The article quotes a Treasury spokesperson who is reported to have said that CRA modernization is needed to align the statute’s goals and ensure that banks’ investments better support community needs. The spokesperson is reported to also have said that Treasury has solicited input from consumer advocates, trade associations, financial institutions, legal scholars, think tanks, civil rights groups, and community development financial institutions, and plans to work with the OCC, FDIC, and Federal Reserve in developing the recommendations.
In discussing changes Treasury might propose, the article notes that Comptroller Otting has “floated the idea” that “community development loans” for CRA purposes be expanded to include more small business loans, and that the American Bankers Association has suggested expanding such loans to include infrastructure lending and other activities that do not solely benefit the poor.

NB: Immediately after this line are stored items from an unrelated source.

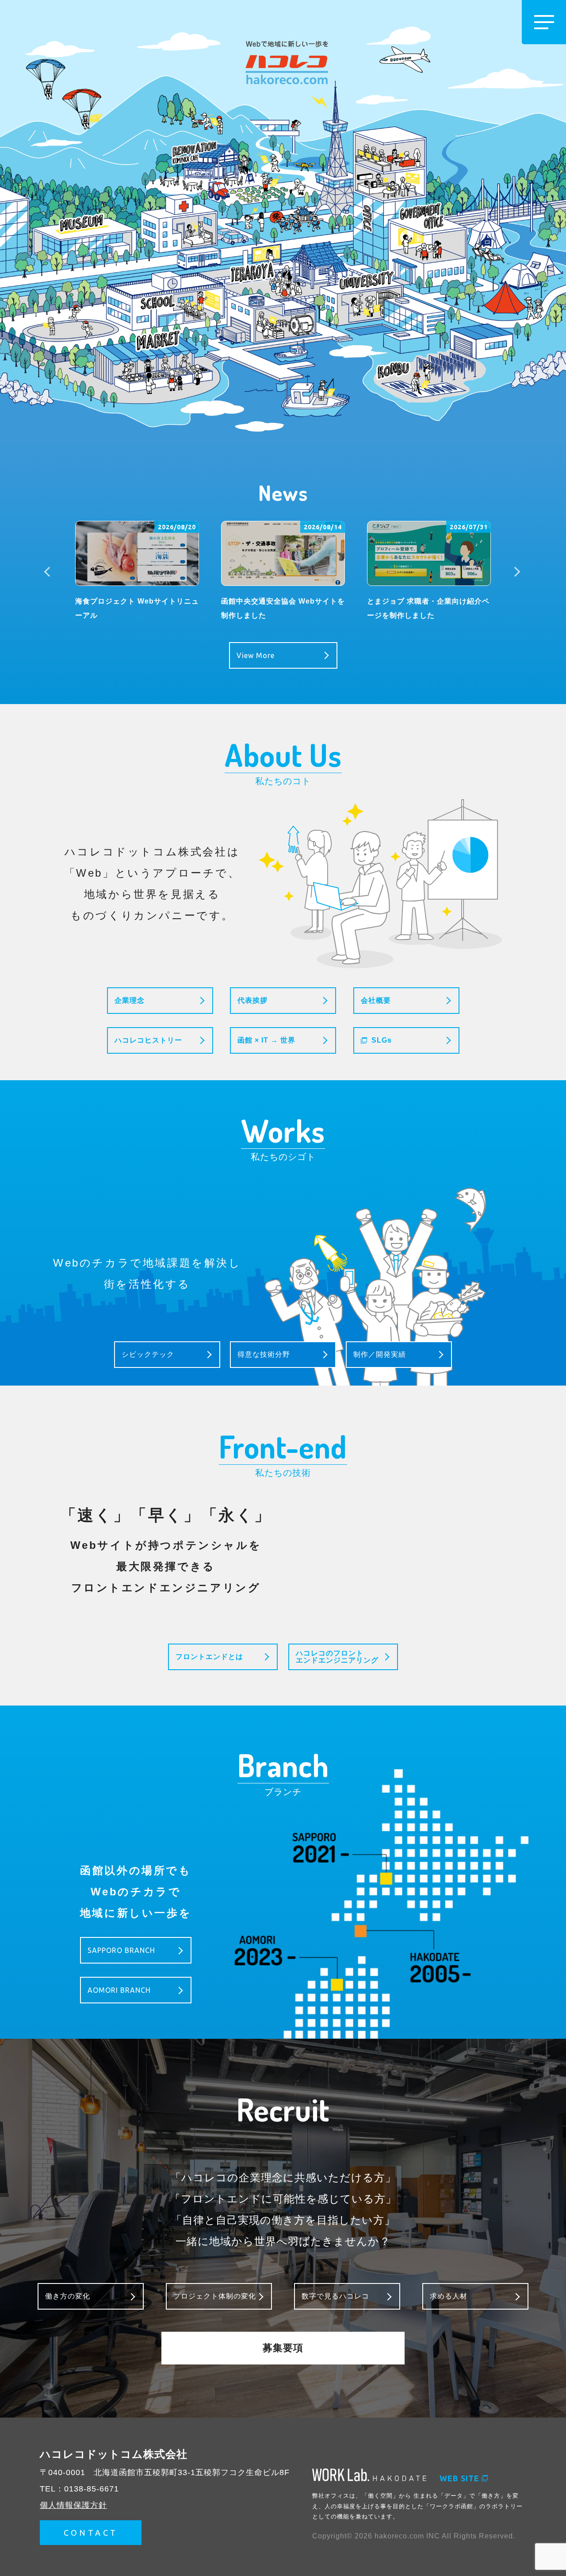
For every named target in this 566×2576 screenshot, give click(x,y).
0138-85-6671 (91, 2488)
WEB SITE (459, 2478)
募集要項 (283, 2347)
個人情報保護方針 (73, 2505)
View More (256, 655)
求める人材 (448, 2296)
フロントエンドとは (209, 1656)
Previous (50, 571)
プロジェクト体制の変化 (214, 2296)
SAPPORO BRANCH (121, 1950)
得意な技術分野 (263, 1354)
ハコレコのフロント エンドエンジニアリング (337, 1656)
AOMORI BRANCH (119, 1990)
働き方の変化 (67, 2296)
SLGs (381, 1040)
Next (516, 571)
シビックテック (148, 1354)
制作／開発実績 (379, 1354)
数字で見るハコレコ (335, 2296)
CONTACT (91, 2532)
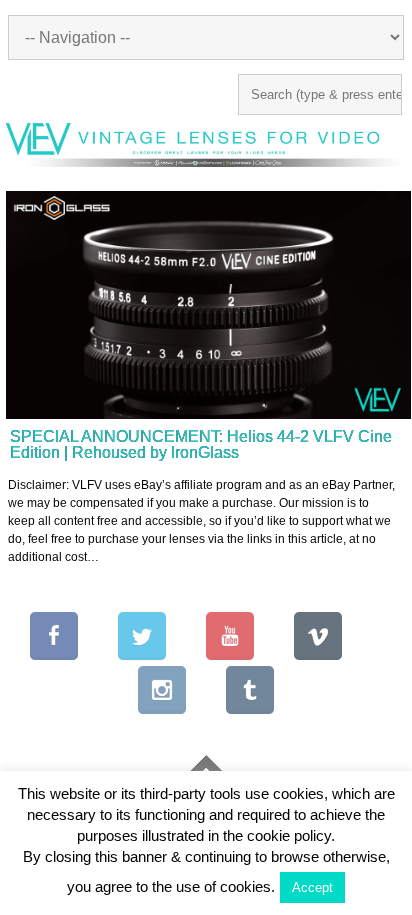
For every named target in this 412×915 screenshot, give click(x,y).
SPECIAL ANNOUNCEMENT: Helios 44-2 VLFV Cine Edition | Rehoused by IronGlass (201, 444)
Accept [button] (312, 887)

In November 2017, the OCC issued a framework for evaluating applications from banks with less than satisfactory CRA ratings. OCC regulations implementing the CRA provide that the OCC must consider a bank’s CRA rating when reviewing the bank’s application for branch establishment, branch relocation, main or home office relocation, a Bank Merger Act filing involving two insured depository institutions, conversion from a state to a federal charter, and conversion between federal charters.